Disordered eating is, sadly, a serious problem. The term applies to more than what we typically think of as eating disorders: anorexia and bulimia.
It applies to a range of behaviours around food and eating and can include an obsession with healthy eating (often fuelled by social media), binge eating and other skewed relationships with food.
A worrying trend that has been highlighted in recent Australian research has been termed "drunkorexia", and it's distressingly prevalent in young women.
This is the habit of using extreme dieting, exercise, self-induced purging, and other extreme weight-control behaviours, to offset the calorie intake from a session of drinking.
Researchers at the University of South Australia looked at female students, and found that nearly 60 per cent of the sample group reported "frequently engaging in various disordered eating and other extreme weight-control behaviours 25 per cent of the time or more in the three months before, while at, or after a planned drinking event, to compensate for anticipated alcohol calories".
The drunkorexia behaviours included skipping meals before a drinking event: in effect substituting alcohol for food.
Even more worrying was the surprising discovery that these behaviours were practised by many young women whose eating habits were otherwise normal.
"An unexpected number reported they only used behaviours such as starvation, purging, extreme exercise or taking laxatives when they anticipated the use of alcohol, such as on a Saturday night at a party", the researchers said.
They point out that whereas the motivation for traditional eating disorders is an underlying desire to be thin, "drunkorexia appears to have evolved from the need for young girls to meet possibly the two most prominent social norms for young adults - drinking and thinness."
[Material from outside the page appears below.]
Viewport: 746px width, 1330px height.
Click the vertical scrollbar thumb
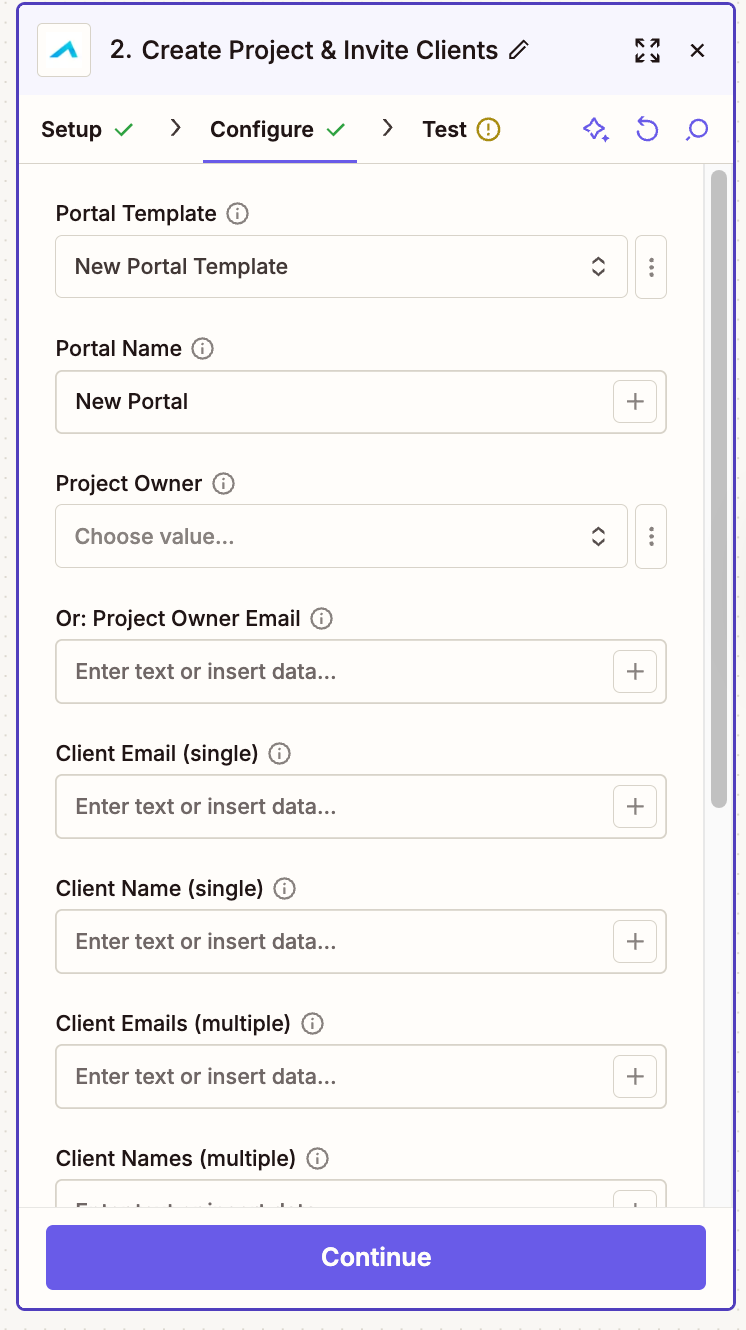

The fact that drinking is one of the most prominent social norms for young women is incredibly depressing for us as a society.
There's no reason to think the situation here is any different from Australia. We both have harmful binge-drinking cultures, and this culture still seems to be ingrained in our young people.
We are getting no wiser when it comes to alcohol, and we are failing to guide our children - especially our young women - that drinking to excess is not cool, and it's definitely not healthy.
Yet right now, we know more than we've ever known about the harm of alcohol.
We know there's strong evidence alcohol causes at least seven types of cancer. We know the evidence that alcohol is good for us is regularly over-stated. We know binge drinking is especially harmful, leading to a range of short and long-term health problems. We know excessive drinking makes you look bad, causing premature ageing and weight gain.
We know all of this, and yet we don't know how to change a culture in which it is normal for a young woman to consciously miss a meal or two so she can go out and get drunk.